Winter Full Moon - and Living 100 Years

 


Winter full moons. Their blue light and the way they look cast on snow. Not reflecting, but drawing out what can't normally be seen. A stark beauty only possible because it happens in harshness. Is this why we have seasons?

Living to 100

I've been reading the diary of Calvin Tomkins, a former writer for The New Yorker, and his comments regarding how he is spending his 100th year - what he's thinking and how he feels. The changes happening to him and how he assimilates them into what he's known as his life until then. It comes down to this: most of our lives (or mine, anyway) assume a level of health and lucidity. We are supple and flexible and energetic and strong. We get sick sometimes, sure, but then we get well again, as well as we were before the illness. We get used to being this way. It is our normal. 

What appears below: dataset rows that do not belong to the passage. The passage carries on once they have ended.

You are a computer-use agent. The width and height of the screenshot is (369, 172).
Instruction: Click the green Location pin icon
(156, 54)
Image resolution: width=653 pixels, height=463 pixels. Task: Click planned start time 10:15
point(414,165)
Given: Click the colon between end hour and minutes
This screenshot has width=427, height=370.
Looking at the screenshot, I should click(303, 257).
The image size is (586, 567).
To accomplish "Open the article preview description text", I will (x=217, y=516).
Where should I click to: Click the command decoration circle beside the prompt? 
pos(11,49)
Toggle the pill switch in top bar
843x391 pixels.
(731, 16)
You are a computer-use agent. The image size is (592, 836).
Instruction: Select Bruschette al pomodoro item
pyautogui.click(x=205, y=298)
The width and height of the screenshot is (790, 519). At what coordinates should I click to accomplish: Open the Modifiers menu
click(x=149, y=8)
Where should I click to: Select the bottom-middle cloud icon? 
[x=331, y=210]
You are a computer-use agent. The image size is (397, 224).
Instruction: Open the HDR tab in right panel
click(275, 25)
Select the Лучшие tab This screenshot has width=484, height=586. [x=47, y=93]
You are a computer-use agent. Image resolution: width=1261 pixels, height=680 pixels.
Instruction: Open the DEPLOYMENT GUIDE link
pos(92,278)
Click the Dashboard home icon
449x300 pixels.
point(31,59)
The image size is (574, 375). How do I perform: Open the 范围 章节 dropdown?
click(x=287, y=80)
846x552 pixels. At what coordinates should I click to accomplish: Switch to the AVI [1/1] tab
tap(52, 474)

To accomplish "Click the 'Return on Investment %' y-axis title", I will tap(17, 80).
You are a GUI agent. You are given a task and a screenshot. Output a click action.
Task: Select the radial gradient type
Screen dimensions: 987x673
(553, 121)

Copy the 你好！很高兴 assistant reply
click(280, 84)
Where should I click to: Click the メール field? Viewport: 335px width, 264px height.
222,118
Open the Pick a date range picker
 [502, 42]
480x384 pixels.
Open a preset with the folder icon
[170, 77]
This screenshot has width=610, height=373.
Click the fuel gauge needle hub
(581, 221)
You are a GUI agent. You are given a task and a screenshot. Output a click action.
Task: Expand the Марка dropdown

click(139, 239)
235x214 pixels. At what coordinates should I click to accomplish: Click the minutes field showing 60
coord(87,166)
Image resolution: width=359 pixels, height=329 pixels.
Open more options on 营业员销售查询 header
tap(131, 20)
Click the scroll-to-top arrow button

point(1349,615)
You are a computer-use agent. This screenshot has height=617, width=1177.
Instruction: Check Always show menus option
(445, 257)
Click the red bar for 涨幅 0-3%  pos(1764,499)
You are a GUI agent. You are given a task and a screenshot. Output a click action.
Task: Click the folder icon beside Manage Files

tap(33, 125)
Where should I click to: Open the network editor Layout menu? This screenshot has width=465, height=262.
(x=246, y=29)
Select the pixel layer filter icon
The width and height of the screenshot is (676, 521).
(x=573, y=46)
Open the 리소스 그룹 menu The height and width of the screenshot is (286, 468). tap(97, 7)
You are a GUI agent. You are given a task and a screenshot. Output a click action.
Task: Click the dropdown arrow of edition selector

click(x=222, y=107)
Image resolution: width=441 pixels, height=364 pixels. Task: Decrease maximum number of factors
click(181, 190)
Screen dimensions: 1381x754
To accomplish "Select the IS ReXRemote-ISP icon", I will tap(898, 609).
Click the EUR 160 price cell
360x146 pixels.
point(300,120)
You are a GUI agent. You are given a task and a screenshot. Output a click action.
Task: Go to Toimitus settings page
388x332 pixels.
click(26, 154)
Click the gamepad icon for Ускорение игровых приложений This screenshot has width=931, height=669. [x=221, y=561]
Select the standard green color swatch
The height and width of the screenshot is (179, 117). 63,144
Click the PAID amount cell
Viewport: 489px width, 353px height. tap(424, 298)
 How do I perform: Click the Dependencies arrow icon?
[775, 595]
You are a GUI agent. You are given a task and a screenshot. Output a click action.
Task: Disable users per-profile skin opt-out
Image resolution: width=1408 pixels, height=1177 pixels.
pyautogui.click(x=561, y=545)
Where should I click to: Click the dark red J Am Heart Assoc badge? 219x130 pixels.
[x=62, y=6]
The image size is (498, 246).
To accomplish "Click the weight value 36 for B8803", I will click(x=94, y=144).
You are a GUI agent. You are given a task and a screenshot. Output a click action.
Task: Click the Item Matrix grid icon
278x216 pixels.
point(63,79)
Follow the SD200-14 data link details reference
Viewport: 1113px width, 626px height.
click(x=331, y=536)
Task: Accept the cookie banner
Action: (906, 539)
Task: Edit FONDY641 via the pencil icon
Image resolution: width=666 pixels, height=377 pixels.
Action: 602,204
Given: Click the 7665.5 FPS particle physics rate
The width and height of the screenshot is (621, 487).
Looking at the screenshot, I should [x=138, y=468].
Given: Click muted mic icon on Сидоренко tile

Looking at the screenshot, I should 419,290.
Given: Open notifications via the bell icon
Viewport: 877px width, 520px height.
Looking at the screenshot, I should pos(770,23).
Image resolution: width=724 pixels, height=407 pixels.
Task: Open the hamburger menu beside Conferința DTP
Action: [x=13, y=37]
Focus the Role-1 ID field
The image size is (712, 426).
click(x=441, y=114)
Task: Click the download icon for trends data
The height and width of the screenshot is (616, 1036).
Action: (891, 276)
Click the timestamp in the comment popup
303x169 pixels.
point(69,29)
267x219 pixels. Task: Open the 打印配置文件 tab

Our Timeline of Progressive Maturation

Put in terms of a projected timeline, we reach physical maturity in the first season of our life, and that is our main concern. We, well, we grow up. Then, however, if we're paying attention, spiritual and psychological maturity start to catch up. We've reached the best our physical body will ever be and we start to build other kinds of muscles. This is middle age. Then our body begins to decline. Slowly at first, but somewhere in the 70s the disassembly begins to accelerate. By 99, Mr. Tomkins has a long list of physical  facilities that don't work anymore. Ones that just seemed to sneak up him almost overnight, one after another. 

We grow up, you see, mostly without much effort. It just happens. One's cells know what to do automatically. We become our most beautiful and vital selves so easily that we can sometimes stop other people in their tracks. We hum with electric pleasure. We are immortal and it feels so good, like the natural order of things. And it is. For awhile.

We aren't immortal, though, and sooner or later, our body begins to remind us. We learn the rest of the natural order and this, too, like our strength, is a kind of gift because while we are exulting in our vitality, our spirit is awakening and growing. What our body has long known, our spirit can also now know. We have been men and women who strode with gods in the flesh. Now we can learn to stride with God in the spirit.

This is the final and complete maturation. 

What if Feels Like to Live It

This last spiritual growth signals its arrival, like the first one, through the flesh. What was a strong, beautiful body sags and greys and begins to grow slack no matter how much we try to build it up. Skin and bones thin. Organs stutter and fail. When we sicken or fracture, we may heal, but not to prior levels of vitality. We have to get used to lower physical plateaus, new normals, reduced horizons. And it is from this place that the fruit of the spirit stands out in greater clarity. The spirit we grow during our waning days of physical strength becomes our final, sustaining strength, bearing us up not to greater physical feats but to different heights. The God who first showed himself during the noise of our vigor becomes our entire beautiful world. The voice that was still and small grows to a symphony in crescendo. 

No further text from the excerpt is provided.